Singapore’s emphasis on career success tends to overshadow personal development, leaving little room for open discussions about sexuality. Dian points out that the pressure to achieve takes priority over developing “soft skills” like emotional intimacy and relationship fulfilment. Our goal-oriented culture, she adds, strips away playfulness, even in intimate relationships.
This mindset, rooted from a young age, often carries over into adulthood, impacting how we approach intimacy and relationships.
Does sexual curiosity matter today?

As conversations about sexuality open up worldwide, curiosity takes centre stage, especially in light of concerning trends. A Durex survey found that one in two women in Singapore had unsatisfying sexual experiences. There’s also a troubling rise among Gen Z being increasingly exposed to unfiltered online content that shapes unhealthy views of relationships.
Singapore’s traditional views on sex hold strong, adding to the challenges of opening up conversations. Did you know nearly 70% of Singaporeans think casual sex is rarely or never justifiable? And 46% see pre-marital sex as a no-go, according to a 2020 study by Institute of Policy Studies. These beliefs create a rigid societal “script” for sex, one that sticks to the basics, leaving little room for curiosity or exploration beyond the “vanilla” norm.

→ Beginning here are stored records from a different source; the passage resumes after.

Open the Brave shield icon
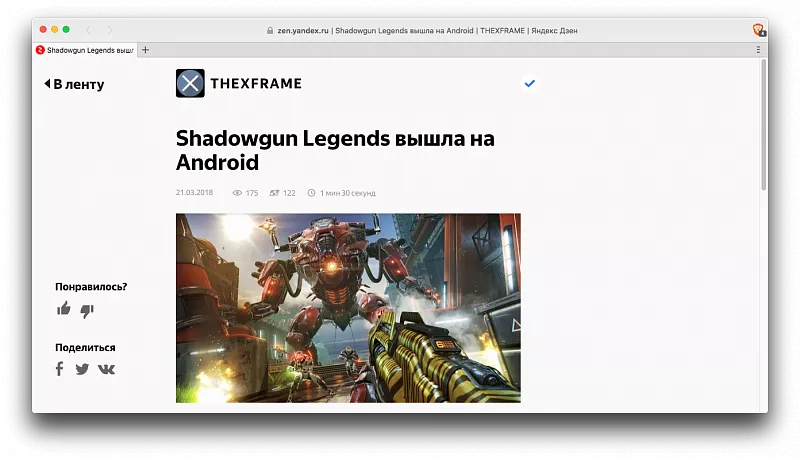The width and height of the screenshot is (800, 459). point(759,30)
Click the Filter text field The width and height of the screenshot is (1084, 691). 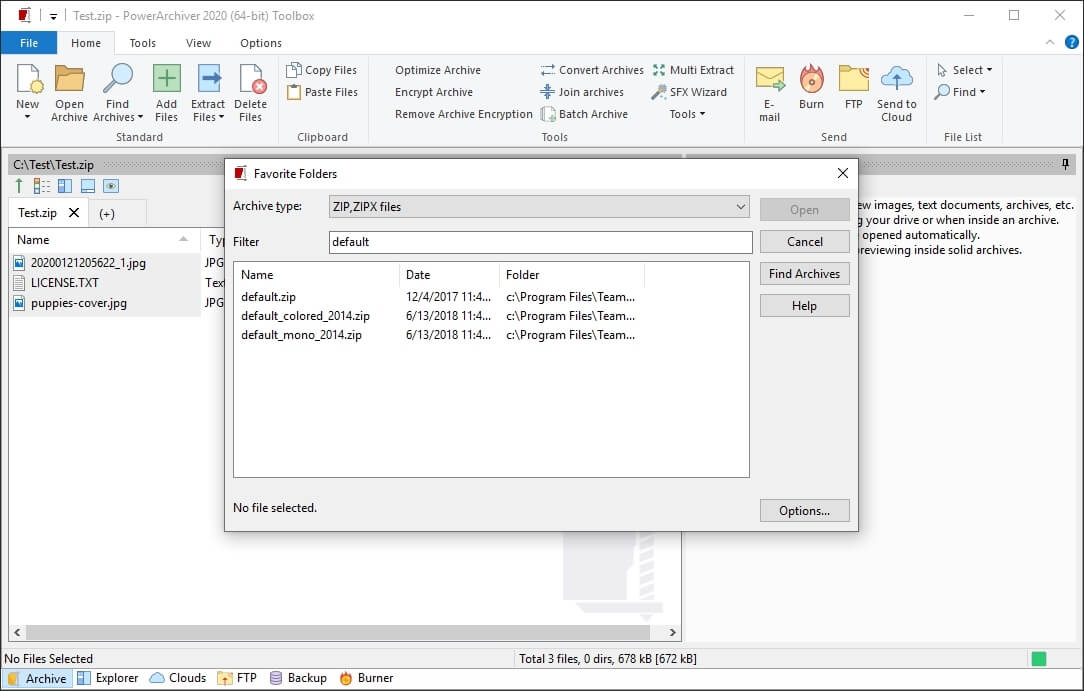540,242
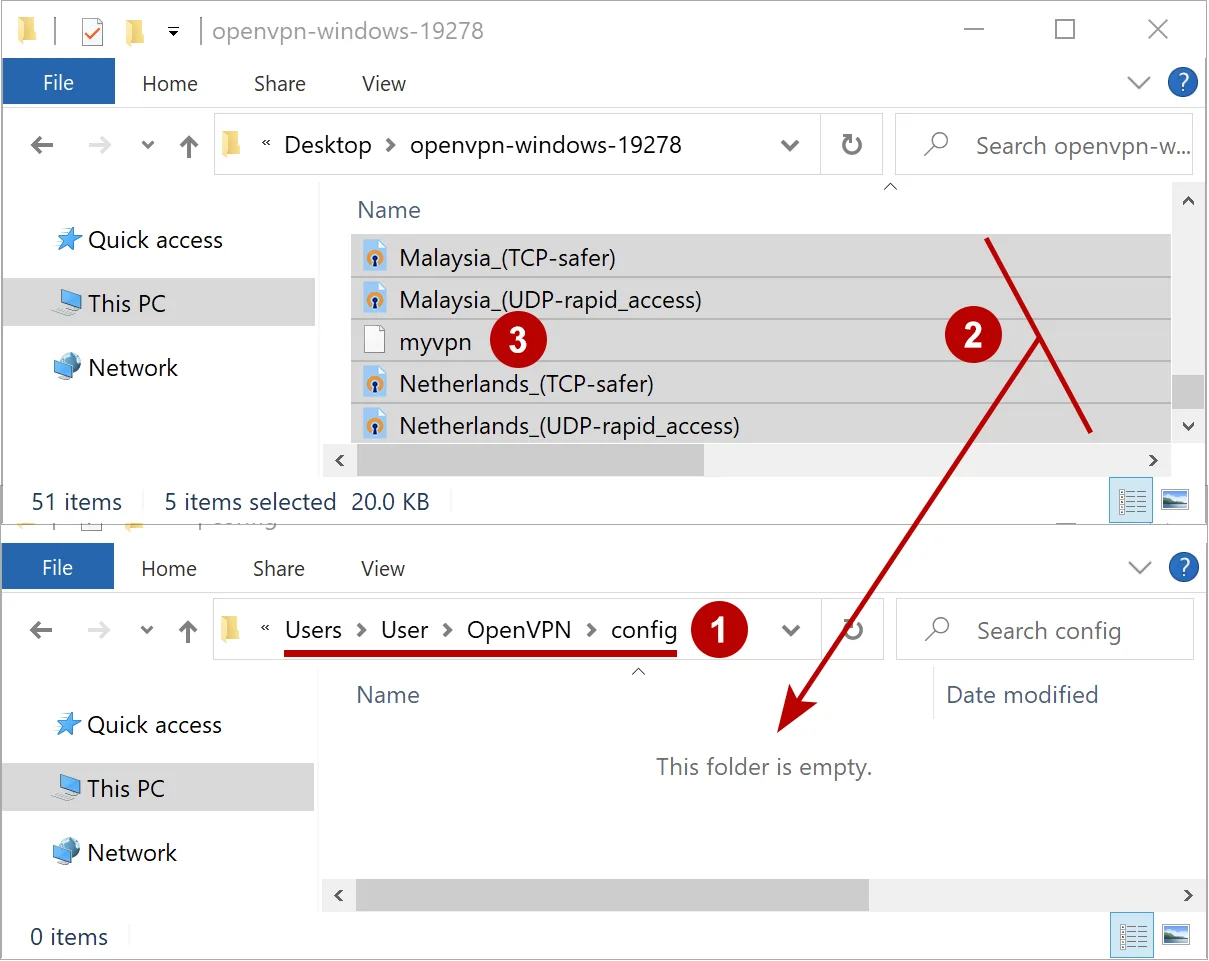Select Malaysia_(UDP-rapid_access) in the file list

tap(550, 298)
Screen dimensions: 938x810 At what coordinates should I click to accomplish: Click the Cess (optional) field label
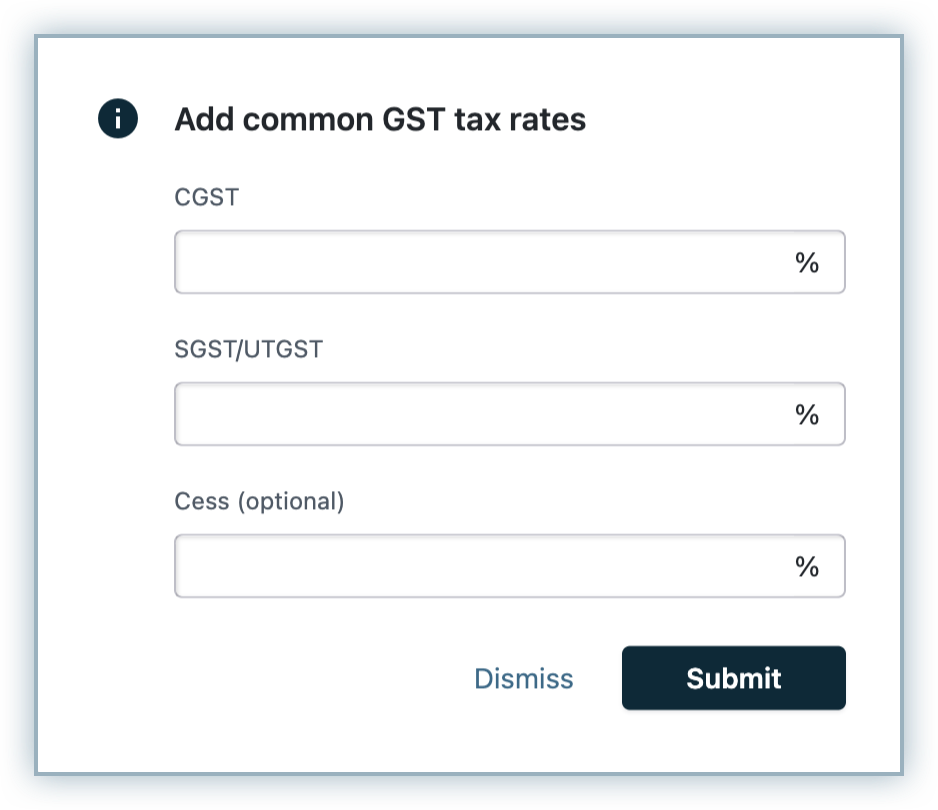point(259,501)
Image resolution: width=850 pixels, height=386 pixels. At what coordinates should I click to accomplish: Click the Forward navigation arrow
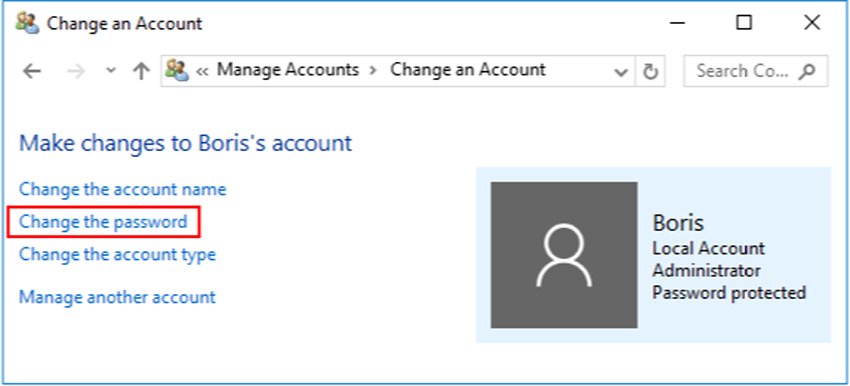click(76, 71)
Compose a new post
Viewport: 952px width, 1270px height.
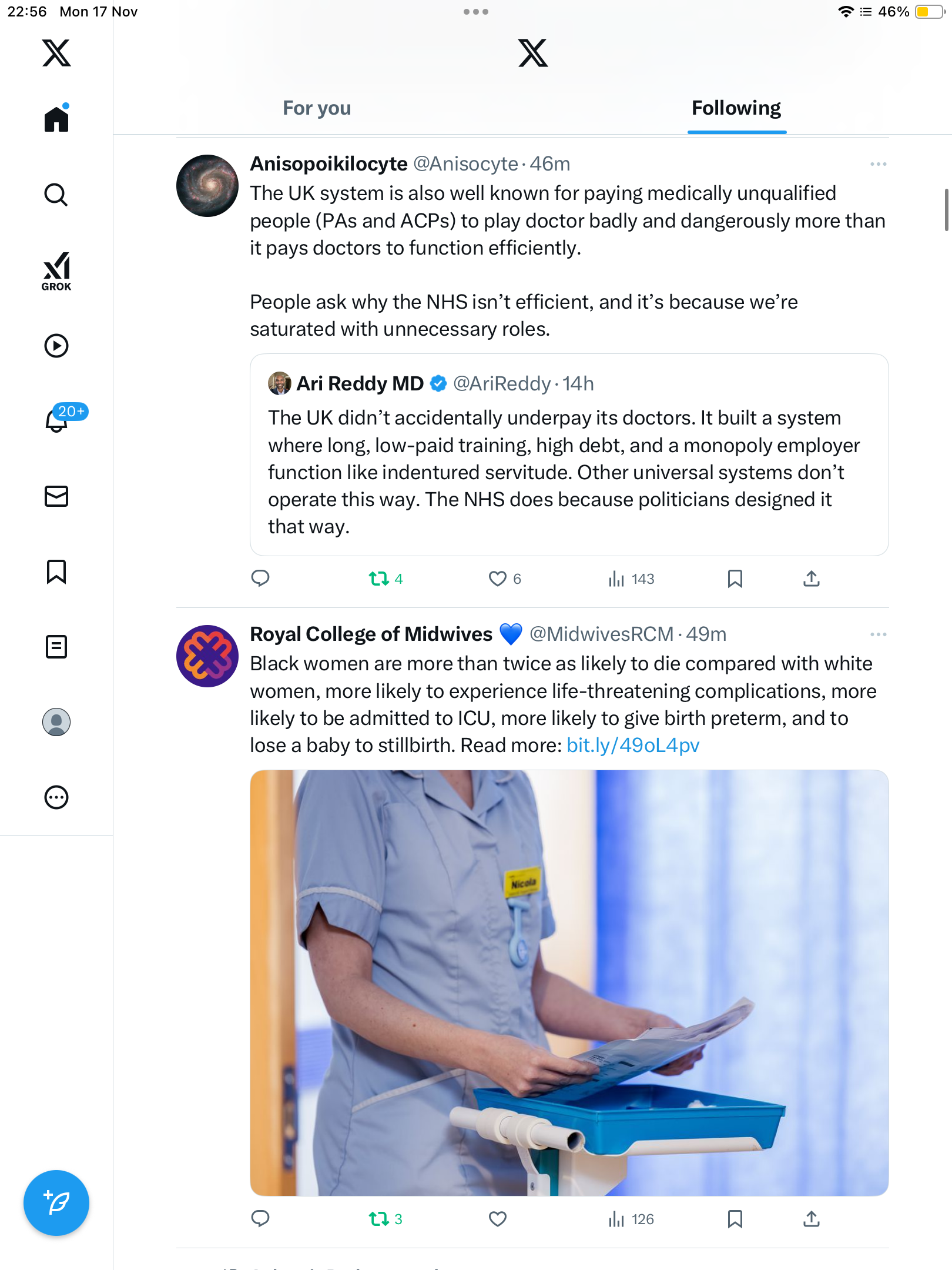point(56,1203)
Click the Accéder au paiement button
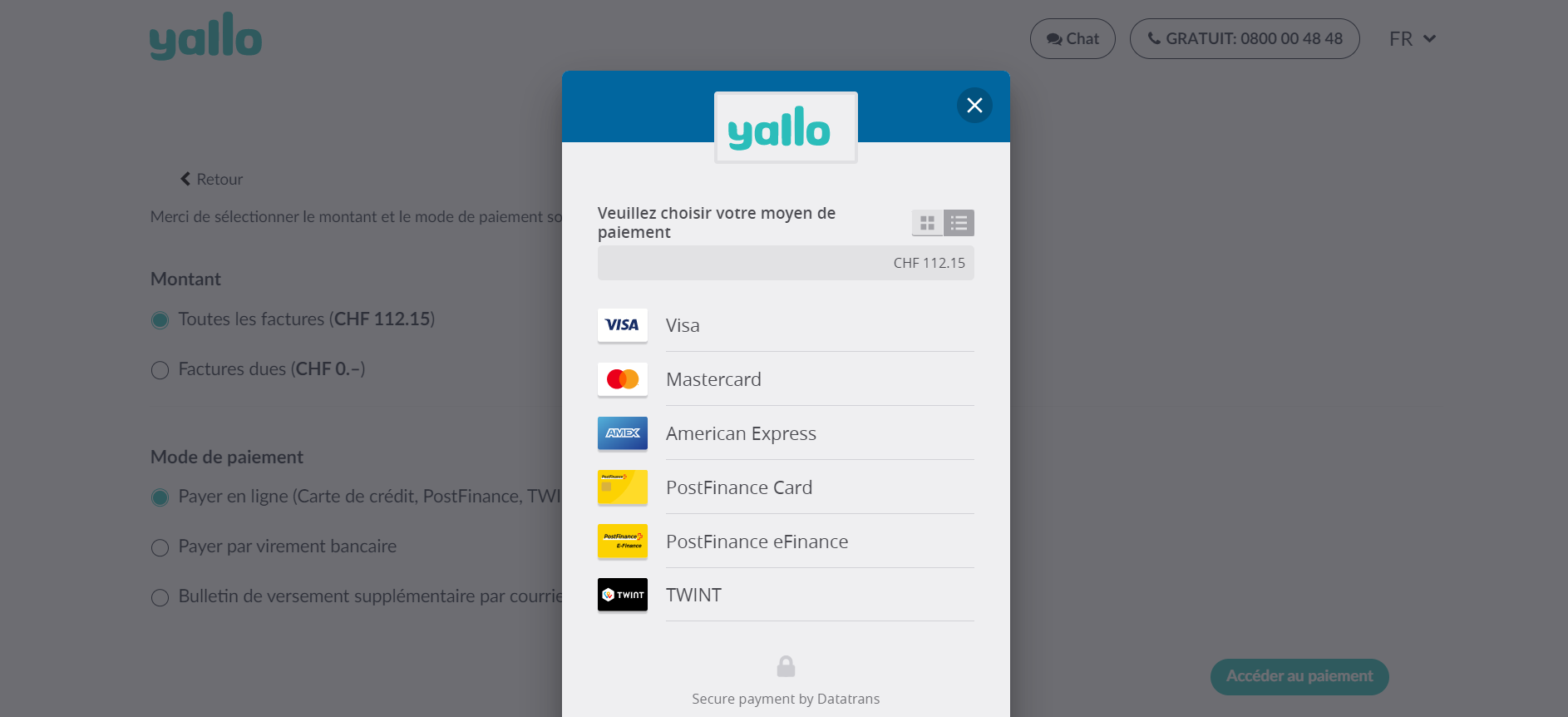Screen dimensions: 1568x717 pos(1299,676)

Shifting perspectives among young Singaporeans
Despite traditional views, I’ve witnessed firsthand the evolving attitudes towards sexuality, particularly among younger generations. As Dian puts it, “There’s more curiosity among younger Singaporeans. They’re keen to experiment in ways that are consensual, respectful, and pleasurable for everyone involved.”
She’s absolutely right! The influence of global culture and easier access to sexual wellness resources drives this increasing openness. Younger generations now have the opportunity to educate themselves and ask questions that previous generations could never have imagined. As they move away from traditional beliefs, they embrace alternative relationship dynamics such as polyamory and consensual non-monogamy, fostering self-discovery and building new forms of connection.
But while progress is made, there’s more work to be done. Many young people still struggle with balancing conservative family values, creating tension between curiosity and a fear of judgment.
Practical steps for exploring sexuality
If you’re feeling stuck in a routine, Dian recommends starting with open, small conversations about your desires. “It doesn’t have to be intense,” she says. “Start with a small change, like a different setting, to create a space where curiosity can thrive.”
To enhance that connection, bring playfulness back into your relationship. Remember the excitement of exploring a toy store as a child? You can bring that sense of discovery by visiting a sex shop together and exploring new toys or gadgets to refresh your experiences. Play is key in relationships, sparking joy, curiosity, and fresh communication for a fun and exciting connection.
For a deeper exploration, workshops can guide you through embracing new dimensions of connection. Seeing a sex coach or therapist can also help introduce more adventurous aspects into your relationship. Ultimately, the goal is a safe space for all desires, where everyone feels respected.
So, are Singaporeans vanilla?
Maybe we lean towards the safe side, but there’s a genuine curiosity on sex education in Singapore that simply needs encouragement. With open conversations and sex-positive resources, we can move from “vanilla” to “vibrant,” celebrating desires that feel true for each of us. Who knows? This might be the start of a new chapter in Singapore’s approach to intimacy, where curiosity and authenticity shine.